# [Task prompt]
Go to the line holding "The height and width of the screenshot is (489, 1024)." in the entries below and write out exactly every line down to and including the line holding "This screenshot has".

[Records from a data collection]
—————
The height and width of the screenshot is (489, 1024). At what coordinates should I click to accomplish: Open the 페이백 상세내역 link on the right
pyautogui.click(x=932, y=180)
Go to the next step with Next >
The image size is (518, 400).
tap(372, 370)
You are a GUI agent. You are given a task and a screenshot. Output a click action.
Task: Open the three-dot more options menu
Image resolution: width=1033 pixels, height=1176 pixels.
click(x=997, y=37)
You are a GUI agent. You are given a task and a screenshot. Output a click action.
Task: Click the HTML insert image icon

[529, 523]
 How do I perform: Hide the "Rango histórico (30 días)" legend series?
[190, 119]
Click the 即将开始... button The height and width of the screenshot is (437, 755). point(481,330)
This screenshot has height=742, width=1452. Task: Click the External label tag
—————
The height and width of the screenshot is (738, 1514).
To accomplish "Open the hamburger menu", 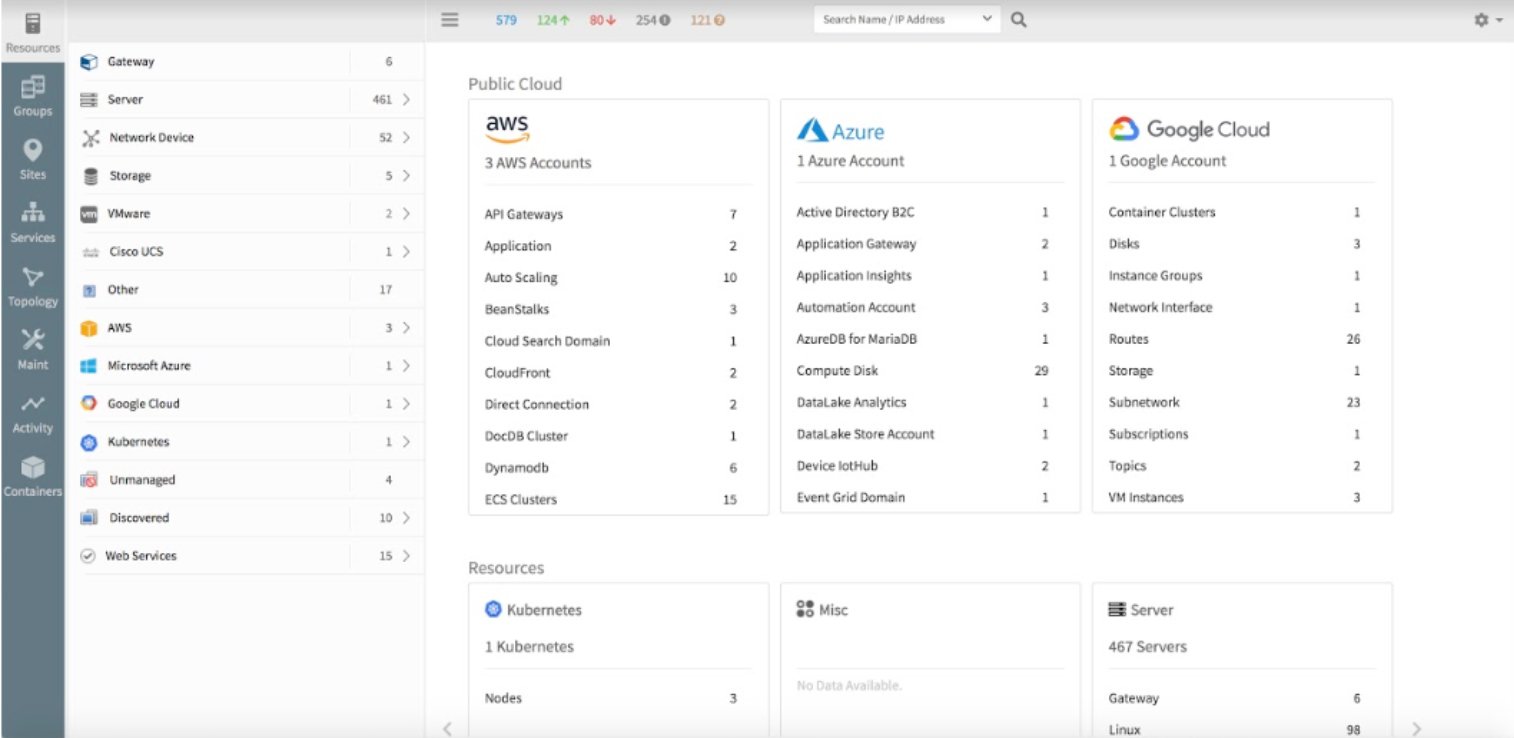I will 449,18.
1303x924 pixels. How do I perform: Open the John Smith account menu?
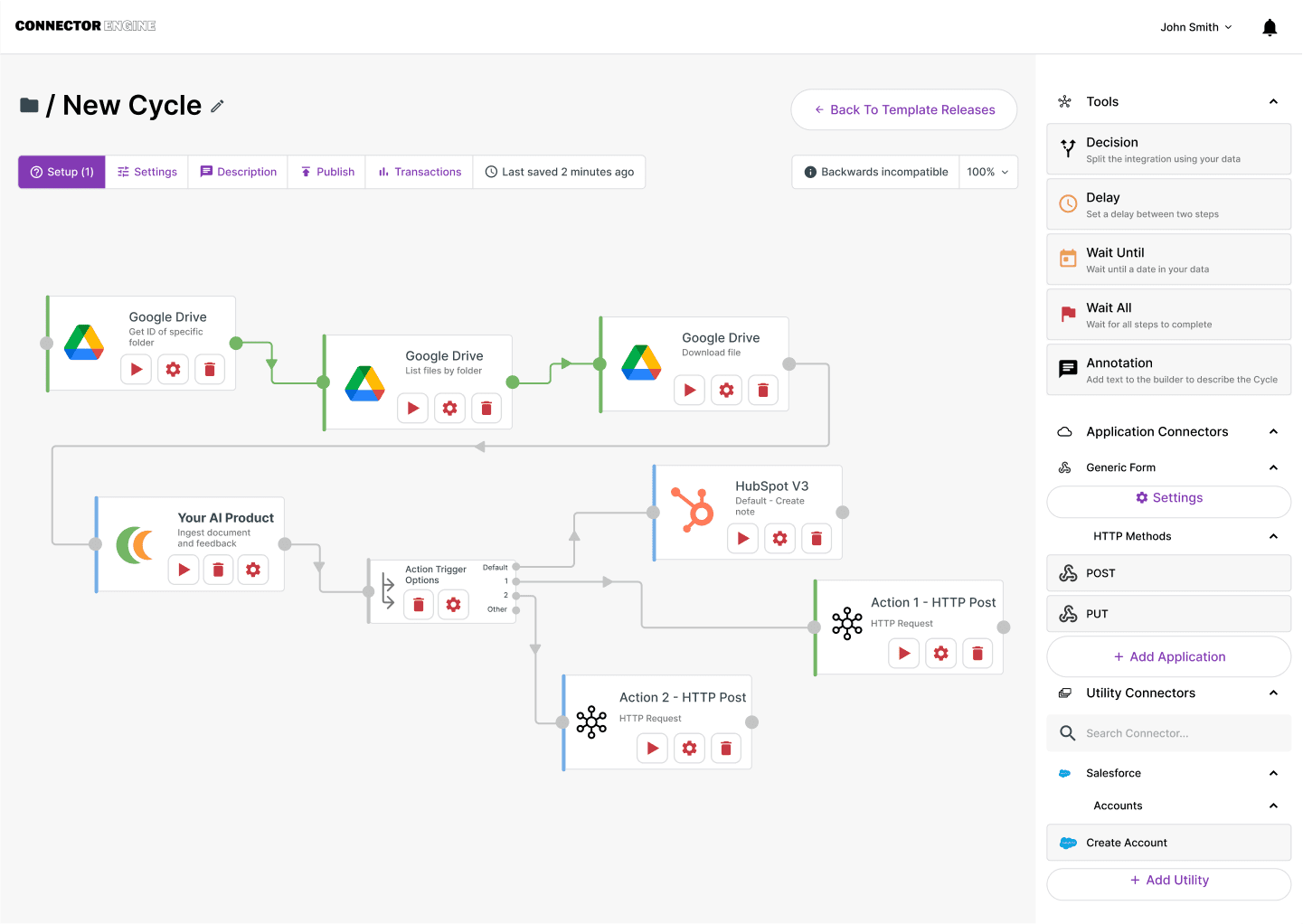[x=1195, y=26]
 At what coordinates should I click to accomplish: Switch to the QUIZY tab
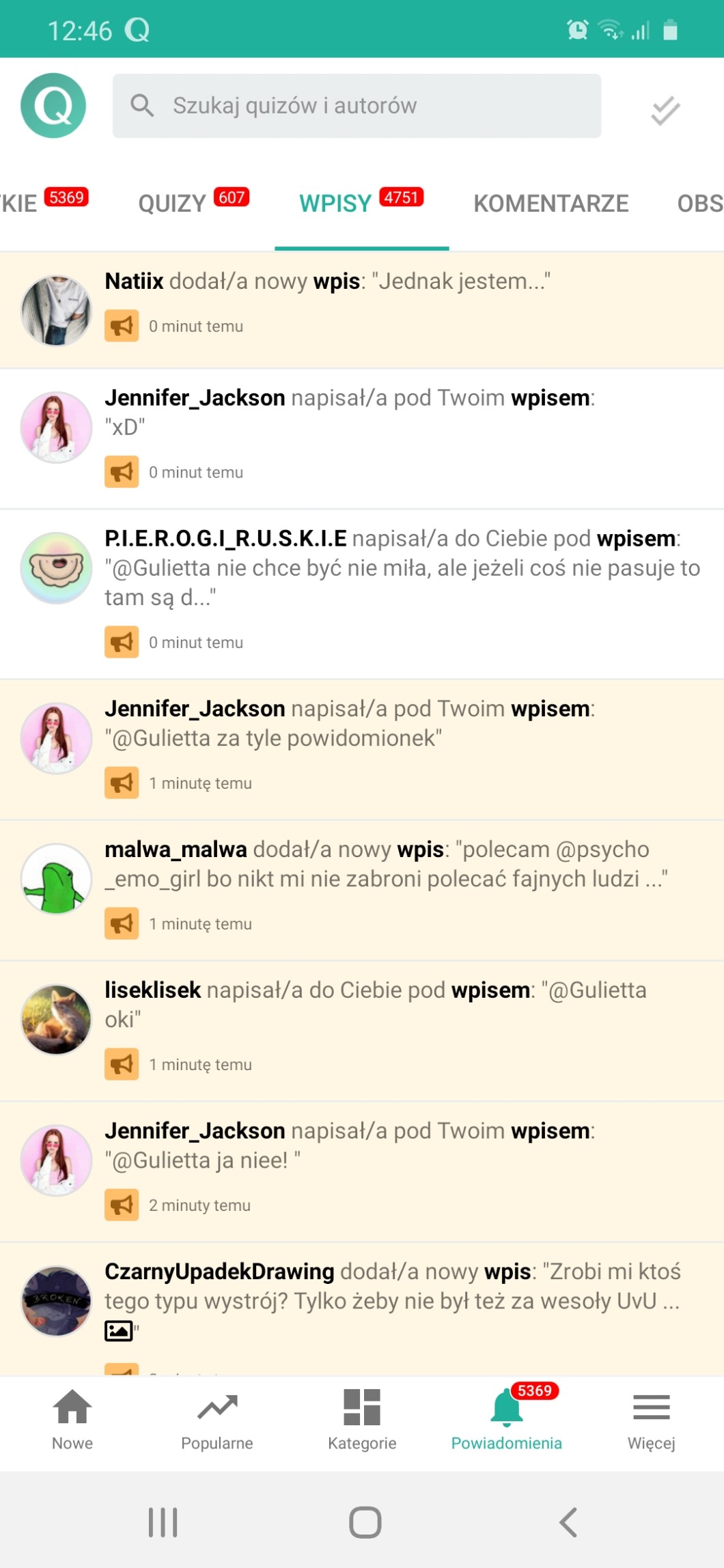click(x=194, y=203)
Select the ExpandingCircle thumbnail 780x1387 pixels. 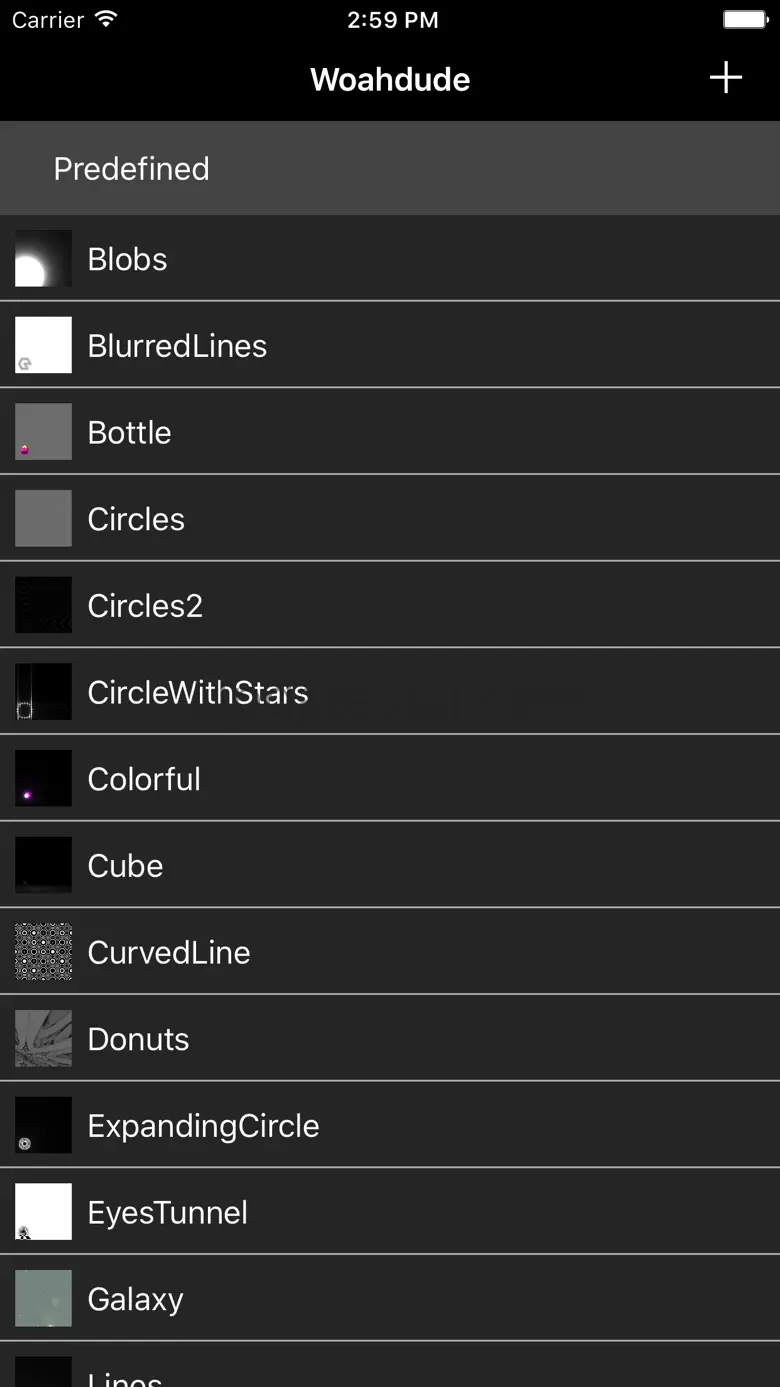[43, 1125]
—————
# [Reply to the task]
The height and width of the screenshot is (489, 1024). At what coordinates should I click to accomplish: Open the 페이백 상세내역 link on the right
pyautogui.click(x=932, y=180)
Go to the next step with Next >
The image size is (518, 400).
tap(372, 370)
You are a GUI agent. You are given a task and a screenshot. Output a click action.
Task: Open the three-dot more options menu
Image resolution: width=1033 pixels, height=1176 pixels.
click(x=997, y=37)
You are a GUI agent. You are given a task and a screenshot. Output a click action.
Task: Click the HTML insert image icon

[529, 523]
 How do I perform: Hide the "Rango histórico (30 días)" legend series?
[190, 119]
Click the 即将开始... button The height and width of the screenshot is (437, 755). point(481,330)
This screenshot has height=742, width=1452. Task: Click the External label tag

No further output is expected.